Nonlinear Thermal Buoyancy On Ferromagnetic Liquid Stream Over A Radiated Elastic Surface With Non Fourier Heat Flux

The current article discusses the heat transfer characteristics of ferromagnetic liquid over an elastic surface with the thermal radiation and non-Fourier heat flux. In most of the existing studies, the heat flux is considered as constant, but whereas we incorporated the non-Fourier flux to get the exact performance of the flow. Also, we excluded the PWT and PHF cases to control the boundary layer of the flow. The governing equations related to our contemplate are changed into non-linear ordinary differential equations (ODE?s) by utilizing appropriate similarity changes, which are at the point enlightened by Runge?Kutta based shooting approach. The equations are broken down concerning boundary conditions and to be explained prescribed wall temperature (PWT) and prescribed heat flux (PHF) cases. The impacts of diverse non-dimensional physical parameters on velocity and temperature profiles are laid out graphically.

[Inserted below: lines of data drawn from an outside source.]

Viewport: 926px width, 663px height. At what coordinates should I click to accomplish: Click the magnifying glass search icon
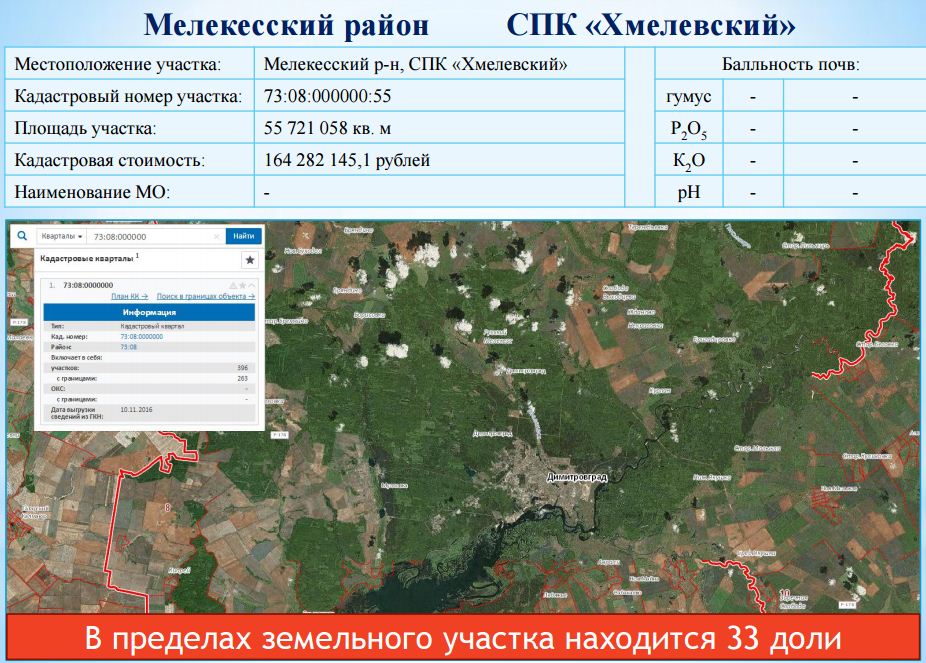coord(22,236)
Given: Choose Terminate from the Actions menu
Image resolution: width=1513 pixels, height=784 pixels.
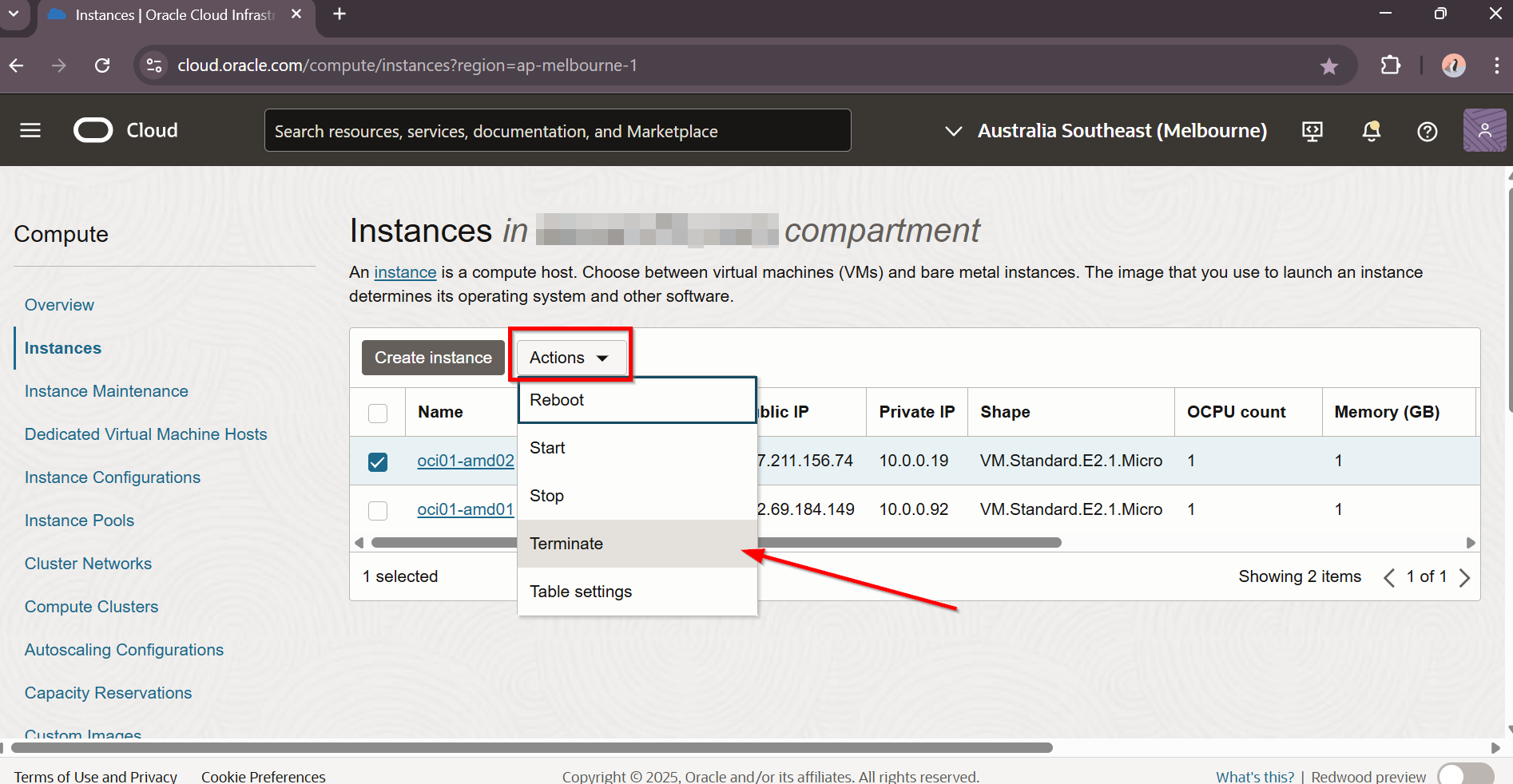Looking at the screenshot, I should click(566, 544).
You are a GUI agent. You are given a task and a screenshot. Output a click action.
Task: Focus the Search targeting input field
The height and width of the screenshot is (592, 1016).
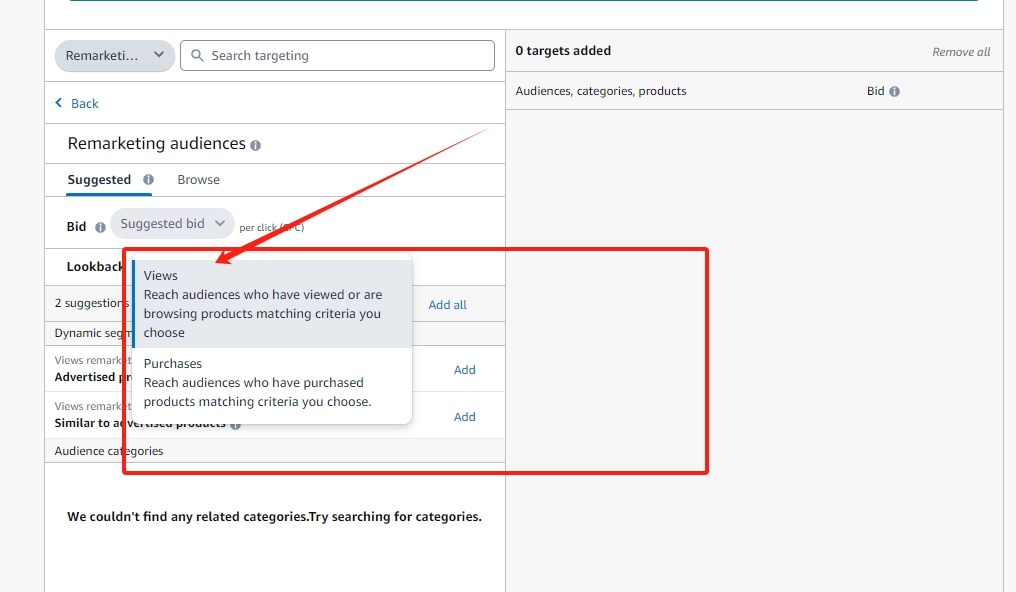click(348, 56)
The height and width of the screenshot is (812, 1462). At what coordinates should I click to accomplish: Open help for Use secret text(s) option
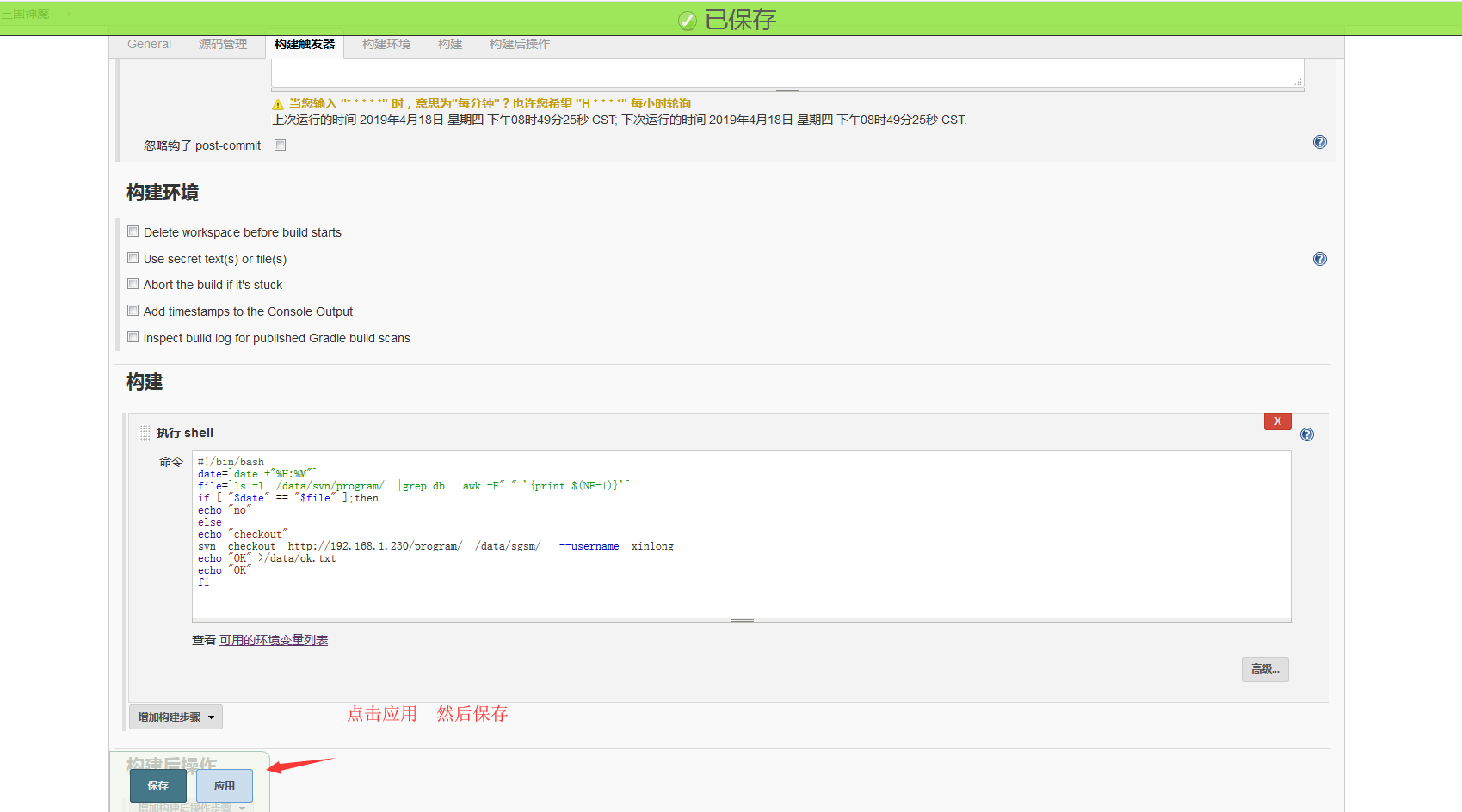point(1319,259)
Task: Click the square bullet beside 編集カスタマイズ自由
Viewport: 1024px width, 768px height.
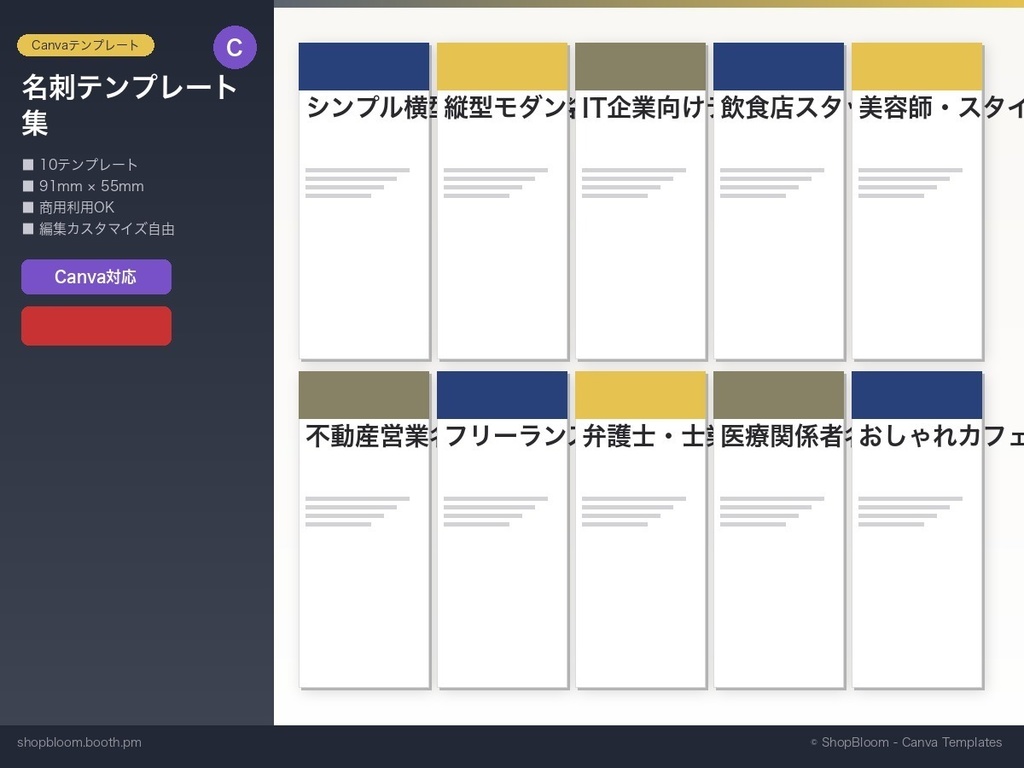Action: 28,228
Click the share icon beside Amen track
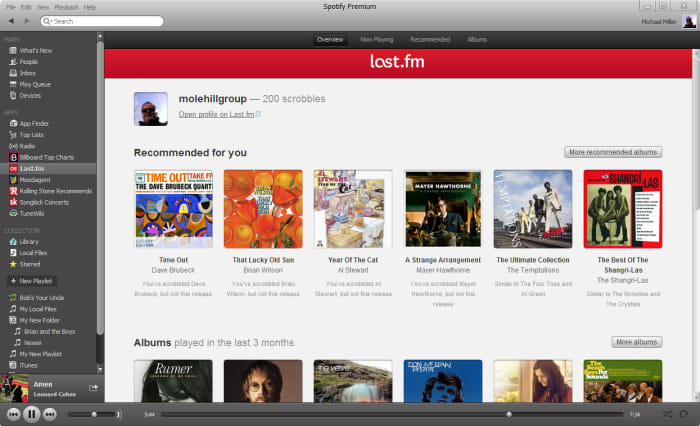700x426 pixels. tap(93, 387)
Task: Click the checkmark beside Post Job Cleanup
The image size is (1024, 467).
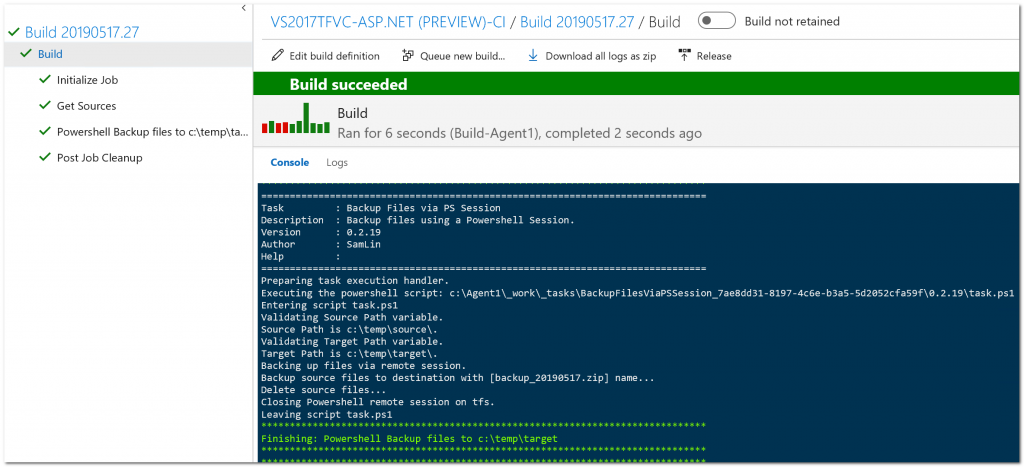Action: 45,157
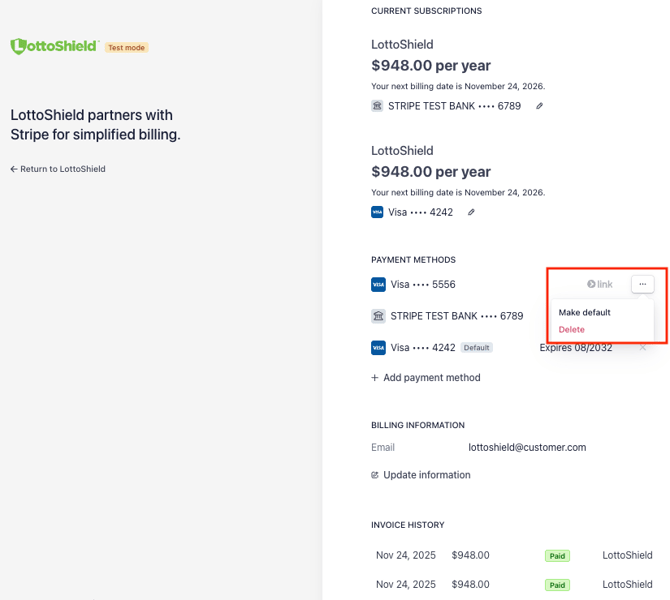
Task: Open the three-dot menu for Visa 5556
Action: (642, 285)
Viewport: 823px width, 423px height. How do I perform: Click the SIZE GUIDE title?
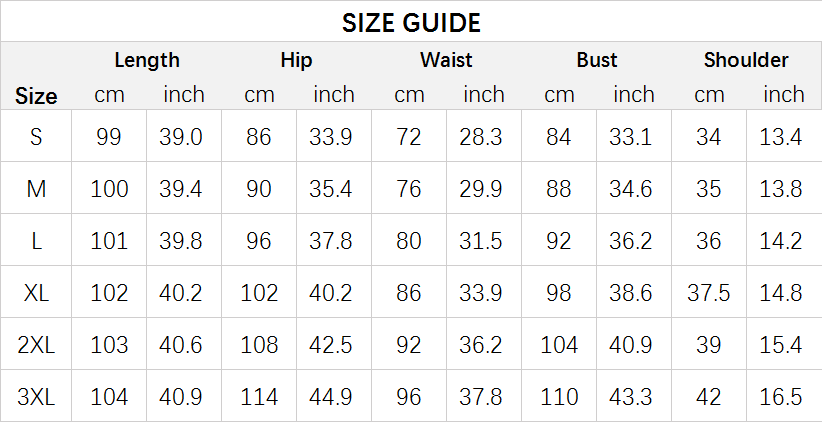point(411,22)
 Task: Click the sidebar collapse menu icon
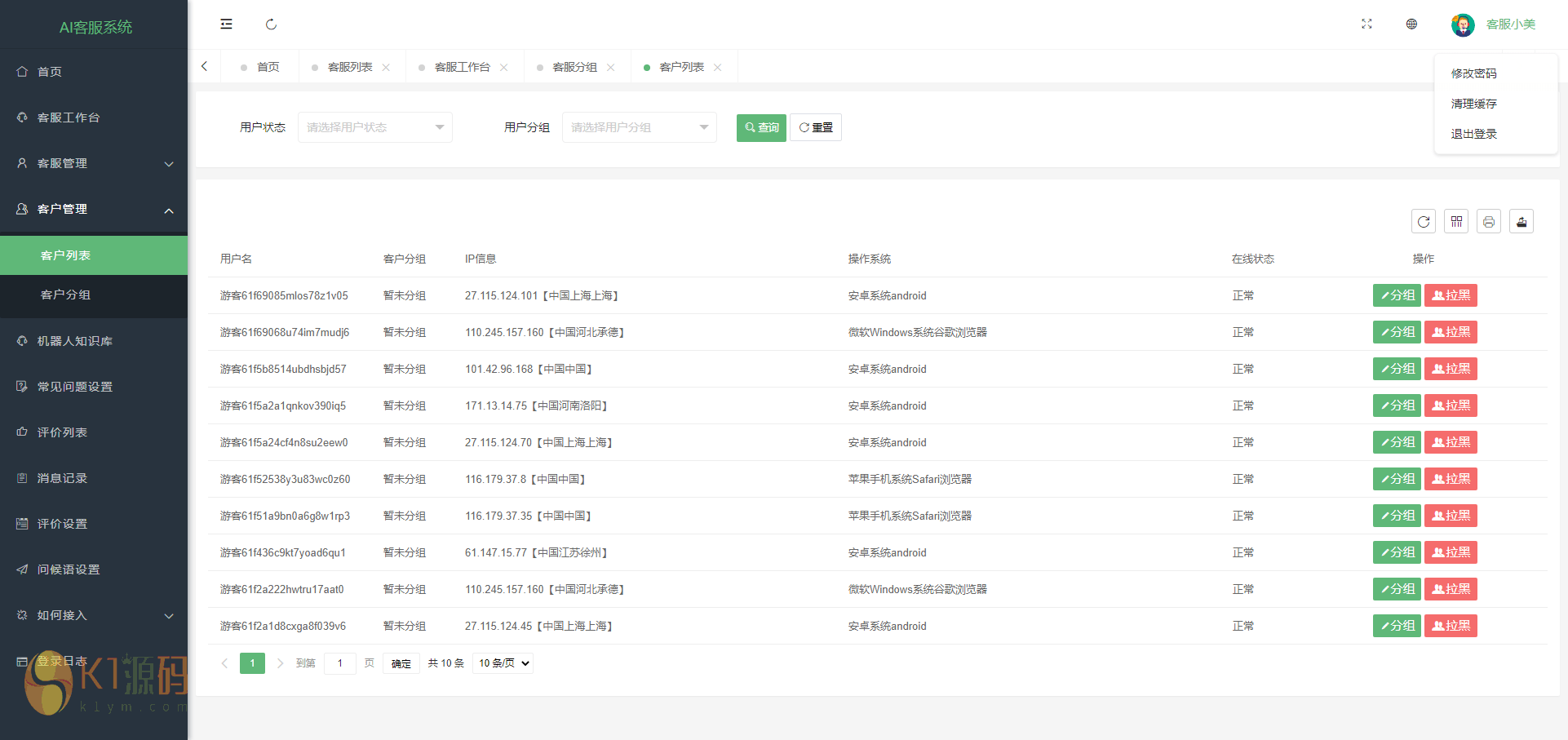click(226, 24)
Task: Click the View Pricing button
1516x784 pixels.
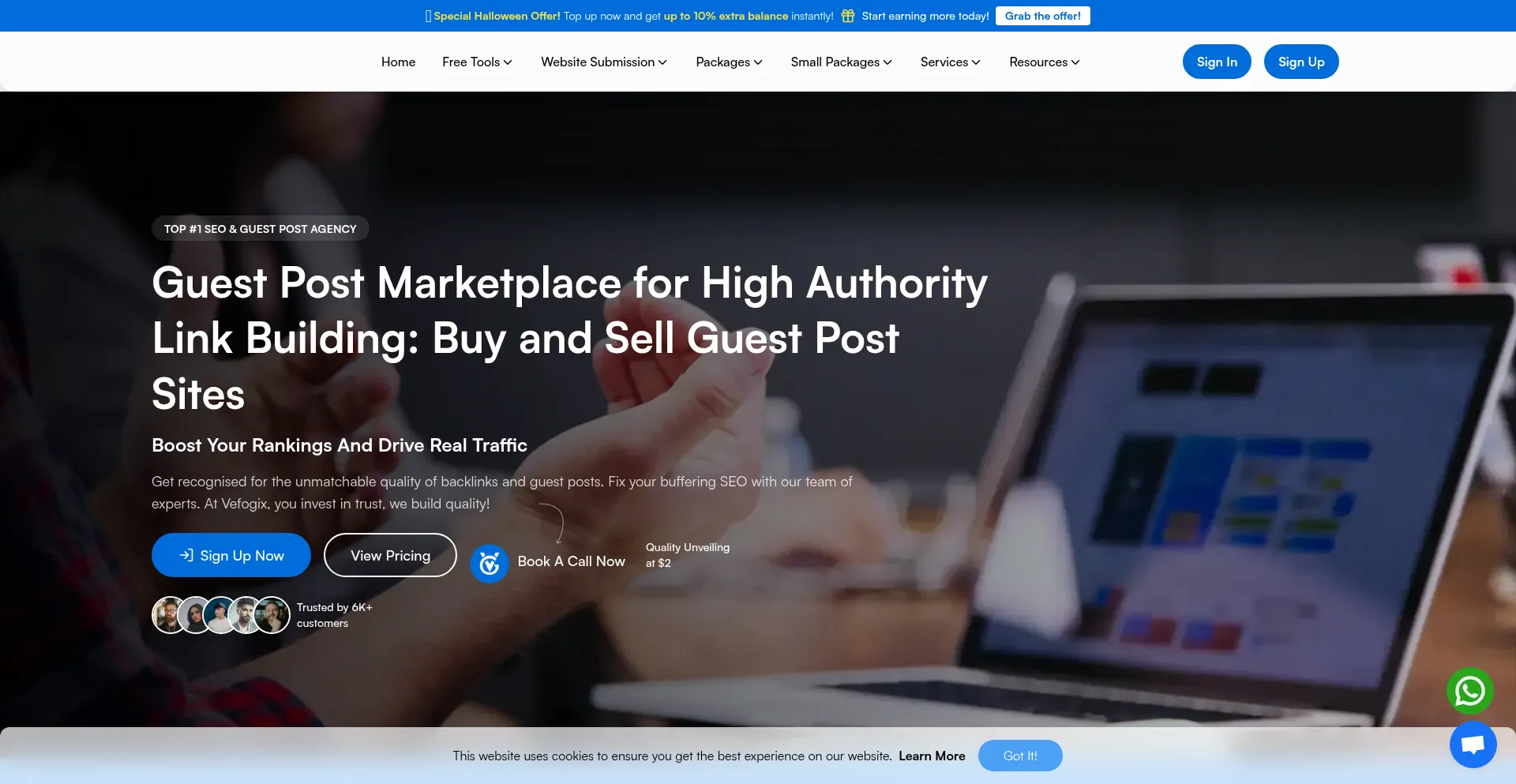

Also, the assortment of skin friction and local Nusselt number for both PWT and PHF cases for various assessments of non-dimensional parameters have been sorted out. Towards the wrap-up of the examination, we suspect that the friction factor coefficient is higher in the PWT case compared to the PHF case. This result helps to conclude that the flux conditions are useful for cooling applications.